Like said before, we have a master file and a RIP file. The RIP file gets deleted once the job is completed or picked up. We'll use PDF for most items, except those with lots of shadows and gradients and such, then we'll use TIFF LZW. I'll use JPEG on some things just to make it a tad faster. Mostly outdoor promo banners that have funky art. Export full size, 100dpi, RGB JPEG and it prints well enough.
 

shoresigns

New Member
PDF is the most versatile format, so we use it for all production files. If you're going to be in this business long-term, I'd advise you learn how PDF files work, and how to pre-press them in Acrobat. You won't likely ever have a reason to use other formats like TIFF/JPEG/EPS.

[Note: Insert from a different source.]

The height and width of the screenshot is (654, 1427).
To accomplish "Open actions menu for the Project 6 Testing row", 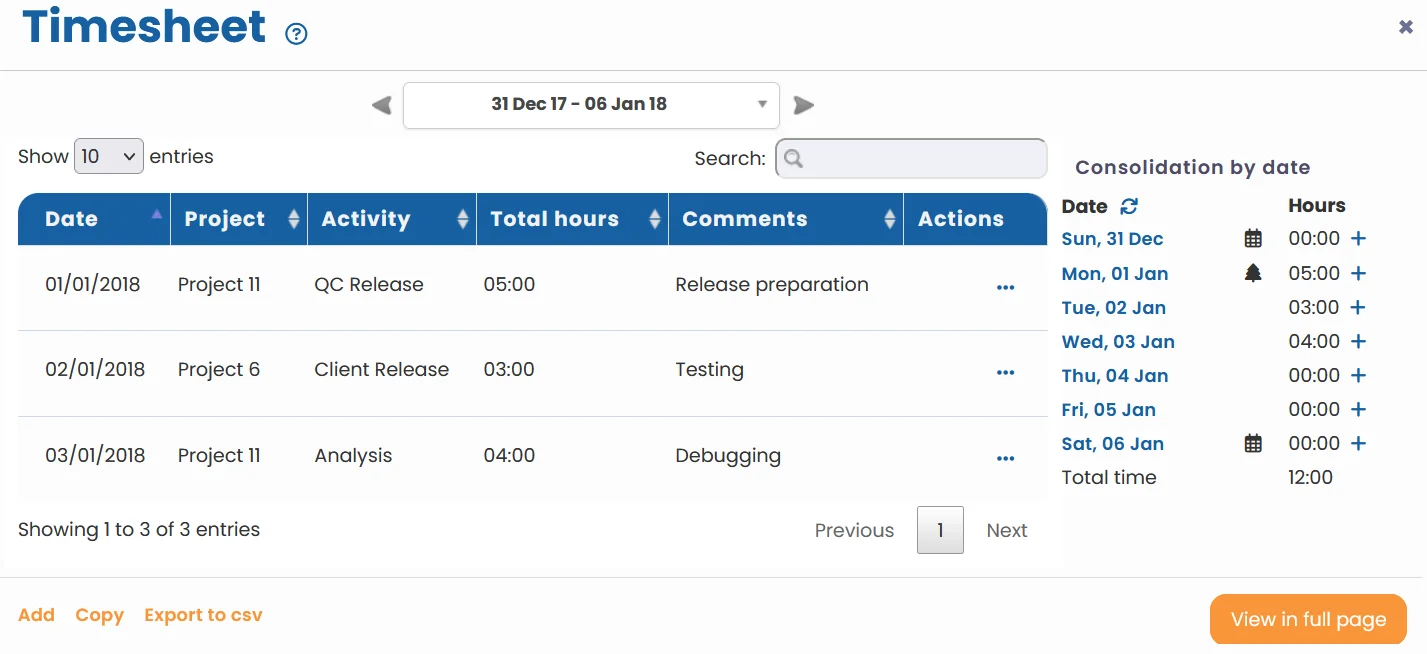I will [1005, 372].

P.S. I've written a lot of tutorials on PDF files and pre-press here, if you dig through my post history.
 

bannertime

Active Member
You won't likely ever have a reason to use other formats like TIFF/JPEG/EPS.

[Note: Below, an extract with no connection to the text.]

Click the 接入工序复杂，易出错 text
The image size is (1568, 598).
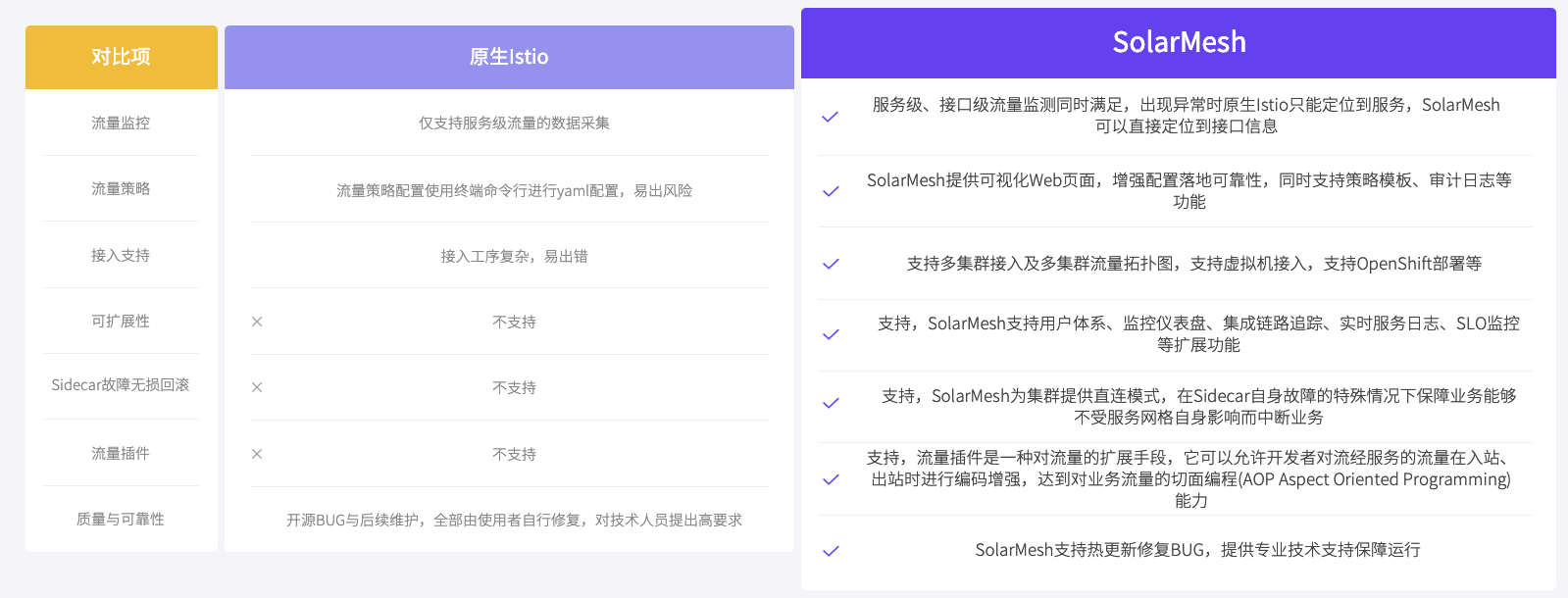pyautogui.click(x=514, y=257)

Eh, we're by no means pre-press experts, g7 certified, or anything like that. We've got orders that require we hit certain colors, and we'll do the whole proper color management workflow, but if I got a "cheap" banner that's got gradients and vecteezy graphics and god knows what kind of file this customer supplied logo, then that thing is getting TIFFed and not another thought about it.
 

shoresigns

New Member
if I got a "cheap" banner that's got gradients and vecteezy graphics and god knows what kind of file this customer supplied logo, then that thing is getting TIFFed and not another thought about it.

TIFF might save you a few seconds, but if you want to keep a consistent workflow, you can easily do the same thing with a PDF. If I was getting files like this often, I would create an Acrobat droplet to deal with them. Drag and drop any PDF file onto the droplet, and it automatically outputs a new PDF with all the artwork flattened and rasterized in your preferred format (i.e. CMYK 150ppi w/ JPEG max compression).
 

Ardor Creative

New Member
97% of the time I use PDF because I've designed my prints specifically to have the artboards used. I have enough clients who end work that has stray points and clipping things that when loaded as an EPS all that information goes along with it. I also use PDF's because I can keep notes and info beside the artboard and I know they won't print.
 

Reveal1

New Member
We’re PDF only. No problems with PDF and I’ve found more people have adobe reader than can open eps files.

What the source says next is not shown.